● RECORDS SHOWN
■ ■ ■ ■
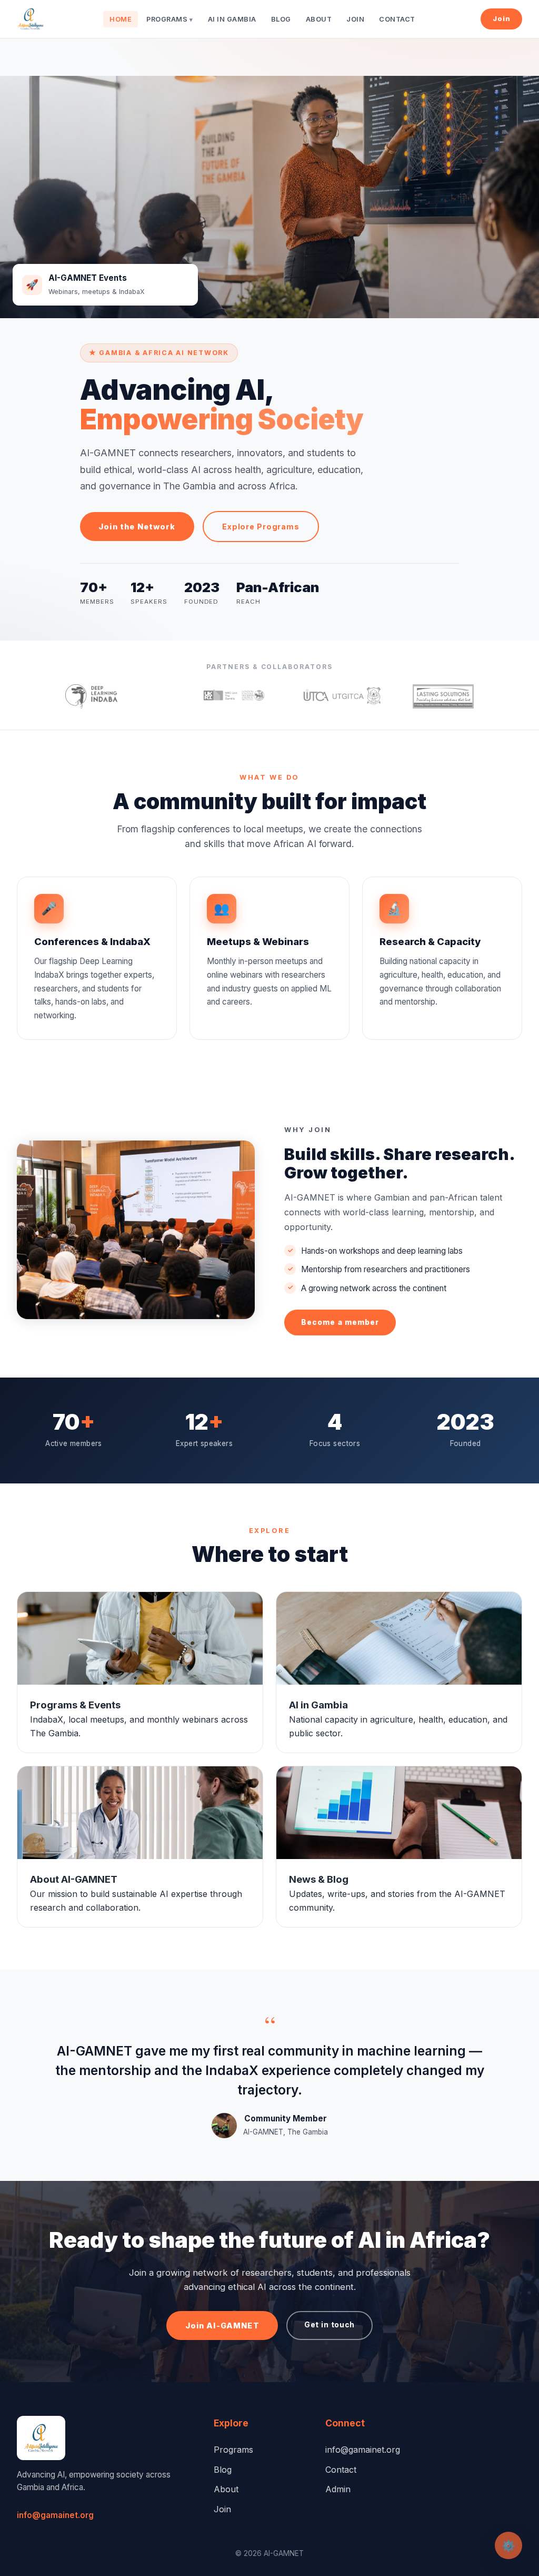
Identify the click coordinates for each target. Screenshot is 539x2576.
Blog (281, 19)
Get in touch (329, 2325)
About (319, 19)
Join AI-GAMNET (222, 2325)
■ ■ ■ ■
● TRY IT
Copy every entry word for word, but omit the pictures.

● YOUR SOLUTION
Identify the click coordinates for each target. Screenshot is 539x2576.
Blog (281, 19)
Get in touch (329, 2325)
About (319, 19)
Join AI-GAMNET (222, 2325)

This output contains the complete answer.